Unermüdlich macht Albayati weiter. Es ist seine Art, der Gesellschaft Dank zu sagen. Er will den Untergang unserer Werteordnung verhindern, will seine Muslime geschwisterlich in einem von so vielen Prüfungen gebeutelten Europa einbinden. Als es so gefährlich für ihn in seiner zweiten Heimat Österreich wurde, hätte er Asyl in Kanada, Australien und den USA bekommen. Doch er blieb hier. Er wollte hier seiner Aufgabe nachkommen, die ihm längst Berufung geworden ist.
Wie sehr, das kommt zum Ausdruck, wenn Michael Ley in seinem Vorwort betont, dass Albayati auf sämtliche Einkünfte aus dem Buch verzichtet hat. Damit entzog er seinen Gegnern schon die leiseste Chance, ihm Selbstprofilierung und Profitgier auf Kosten des Islam vorzuwerfen.
So schreibt Michael Ley in seinem Vorwort zu „Auf der Todesliste des IS“: „Die gegenwärtige ungebremste Invasion von Muslimen aus dem Nahen und Mittleren Osten sowie aus Afrika wird diese Entwicklung negativ verstärken, und große Teile Europas laufen Gefahr, der Islamisierung preisgegeben zu werden. Vor diesen Entwicklungen warnt Amer Albayati seit vielen Jahren unermüdlich und erntete jedoch mehr Anfeindungen als Anerkennung. Seine Kritik am politischen Islam stößt bis heute auf die Ignoranz der meisten Vertreter der Politik, der Medien und der Wissenschaft, aber auch vieler kirchlicher Würdenträger. Mit einem geradezu pathologischen Eifer widersetzt man sich der banalen Einsicht, dass der orthodoxe – und selbstverständlich der radikale – Islam nicht mit Demokratie und modernen Rechtsstaaten vereinbar sind. Nur die Ideologie eines „friedfertigen“ Islam kann die Utopie des Multikulturalismus aufrechterhalten – die Tag für Tag empirisch widerlegt wird. Der letztgenannte Umstand macht deshalb den rationalen Religionskritiker zum Erzfeind: Er gibt mit seiner Kritik die Multikulti-Utopie der Lächerlichkeit preis. Er entzieht den politischen Träumern den Boden und denunziert die kommenden Zivilisationszerstörer. Zivilisatorischer Selbstmord und Islamisierung sind deshalb Zwillinge des kommenden dritten Totalitarismus.“
Die Warnungen sollten nicht länger in den Wind geschlagen werden. Amer Albayati hat akribisch eine Bilanz seines Lebens und seines Bemühens gezogen. Er hat gut dotierte Funktionen in der arabischen Welt ausgeschlagen und Verlockungen der Politik in Österreich widerstanden. Der Mann wirkt ehrlich, authentisch und wirklich alarmiert. In seinem Buch belegen frühe Artikel und Arbeiten, wie jede der angekündigten Entwicklungen eingetreten ist. So betrachtet prophetisch. Nur: Die Propheten gelten halt im eigenen Land nichts. Das ist eine alte Weisheit und Österreich ist seit mehr als drei Jahrzehnten sein Land, seine zweite Heimat.

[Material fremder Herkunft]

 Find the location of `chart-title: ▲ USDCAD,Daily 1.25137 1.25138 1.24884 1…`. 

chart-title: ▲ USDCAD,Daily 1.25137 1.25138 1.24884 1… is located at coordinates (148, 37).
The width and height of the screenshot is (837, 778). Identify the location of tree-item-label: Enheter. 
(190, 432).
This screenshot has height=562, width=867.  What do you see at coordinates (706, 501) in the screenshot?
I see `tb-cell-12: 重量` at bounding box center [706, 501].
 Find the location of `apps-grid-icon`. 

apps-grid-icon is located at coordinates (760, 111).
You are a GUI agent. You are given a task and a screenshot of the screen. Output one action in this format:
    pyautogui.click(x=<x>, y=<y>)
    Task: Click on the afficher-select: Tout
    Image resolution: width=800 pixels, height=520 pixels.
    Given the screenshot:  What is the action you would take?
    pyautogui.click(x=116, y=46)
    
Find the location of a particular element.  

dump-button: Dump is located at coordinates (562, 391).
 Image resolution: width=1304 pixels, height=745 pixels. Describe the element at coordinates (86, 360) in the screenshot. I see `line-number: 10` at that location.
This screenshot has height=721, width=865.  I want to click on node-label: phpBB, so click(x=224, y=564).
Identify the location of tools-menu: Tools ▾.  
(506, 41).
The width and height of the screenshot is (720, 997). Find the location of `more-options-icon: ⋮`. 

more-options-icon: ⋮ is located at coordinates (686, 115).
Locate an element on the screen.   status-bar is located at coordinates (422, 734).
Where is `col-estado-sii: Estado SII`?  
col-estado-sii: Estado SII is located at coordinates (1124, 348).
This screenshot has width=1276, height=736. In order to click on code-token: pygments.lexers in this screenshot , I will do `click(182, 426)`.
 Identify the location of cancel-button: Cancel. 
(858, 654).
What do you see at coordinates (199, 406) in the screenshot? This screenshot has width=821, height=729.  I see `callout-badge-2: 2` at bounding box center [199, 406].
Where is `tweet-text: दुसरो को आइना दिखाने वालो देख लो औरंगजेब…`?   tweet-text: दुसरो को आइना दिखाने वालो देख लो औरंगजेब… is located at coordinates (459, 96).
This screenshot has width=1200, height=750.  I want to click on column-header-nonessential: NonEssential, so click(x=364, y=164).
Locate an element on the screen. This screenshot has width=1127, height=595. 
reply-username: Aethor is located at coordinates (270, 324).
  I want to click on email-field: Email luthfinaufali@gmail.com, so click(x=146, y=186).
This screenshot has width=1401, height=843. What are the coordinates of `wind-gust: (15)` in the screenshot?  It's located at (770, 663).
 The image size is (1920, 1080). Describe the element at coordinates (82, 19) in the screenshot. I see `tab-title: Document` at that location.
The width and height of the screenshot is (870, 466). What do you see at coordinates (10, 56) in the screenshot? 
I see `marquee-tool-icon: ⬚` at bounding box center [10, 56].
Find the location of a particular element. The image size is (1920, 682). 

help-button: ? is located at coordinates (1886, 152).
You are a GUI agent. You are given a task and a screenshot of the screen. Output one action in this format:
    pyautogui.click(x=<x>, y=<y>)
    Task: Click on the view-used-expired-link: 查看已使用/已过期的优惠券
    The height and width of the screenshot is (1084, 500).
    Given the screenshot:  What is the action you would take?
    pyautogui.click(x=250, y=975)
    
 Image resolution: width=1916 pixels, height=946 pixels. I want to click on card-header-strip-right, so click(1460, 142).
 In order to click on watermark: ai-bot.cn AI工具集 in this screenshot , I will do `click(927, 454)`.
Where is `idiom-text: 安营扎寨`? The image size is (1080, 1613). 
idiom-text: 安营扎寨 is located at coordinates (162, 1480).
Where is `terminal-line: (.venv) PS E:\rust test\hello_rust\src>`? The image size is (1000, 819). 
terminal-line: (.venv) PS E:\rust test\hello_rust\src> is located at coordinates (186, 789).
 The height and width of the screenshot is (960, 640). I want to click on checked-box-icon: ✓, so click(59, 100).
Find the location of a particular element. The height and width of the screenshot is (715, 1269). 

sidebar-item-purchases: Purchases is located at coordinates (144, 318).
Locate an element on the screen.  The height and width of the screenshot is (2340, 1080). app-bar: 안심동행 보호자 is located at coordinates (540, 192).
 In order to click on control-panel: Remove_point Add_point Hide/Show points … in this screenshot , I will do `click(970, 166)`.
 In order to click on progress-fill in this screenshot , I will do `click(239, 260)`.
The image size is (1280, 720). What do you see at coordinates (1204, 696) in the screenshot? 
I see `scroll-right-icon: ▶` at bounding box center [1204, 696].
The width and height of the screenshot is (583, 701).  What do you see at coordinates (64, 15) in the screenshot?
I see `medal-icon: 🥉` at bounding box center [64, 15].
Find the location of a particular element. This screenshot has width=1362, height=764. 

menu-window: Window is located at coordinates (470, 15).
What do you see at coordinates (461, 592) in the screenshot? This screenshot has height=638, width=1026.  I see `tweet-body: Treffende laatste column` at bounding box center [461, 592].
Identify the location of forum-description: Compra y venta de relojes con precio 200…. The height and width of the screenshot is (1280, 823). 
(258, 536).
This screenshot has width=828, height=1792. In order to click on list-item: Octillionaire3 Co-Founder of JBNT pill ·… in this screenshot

Amer Albayati ist das beste Beispiel für gelungene Integration, für interreligiöse Dialogbereitschaft und ehrliches Bemühen für ein Miteinander. So spaltet einen die Lektüre: Viel Hoffnung, viel Leid. Aber so ist es eben das Leben. Mehr Albayatis wären eine Wohltat für Österreich. Sein Buch ist Warnung und Hoffnung in einem. Ich habe 19 Euro für die Hoffnung ausgegeben und einen Euro für die Warnung.
Mutig jedenfalls der von Dr. Maria Seifert geführte Seifert-Verlag, der dieses Werk zum bestmöglichen Zeitpunkt herausgegeben hat. Wobei sogar die Silvesterunruhen in vielen Großstädten Einzug hielten und Albayatis Eintreten für die Gleichstellung von Mann und Frau.
Dr. Amer Albayati
Auf der Todesliste des IS: Ein Islam-Insider & Reformer als bedrohter Warner vor Radikalismus und Terror
Seifert Verlag € 19,95
Reinhard Bimashofer, 56 Jahre, kreativer Selbständiger in Kärnten, Mitgründer des Instituts für Angewandte Politische Ökonomie.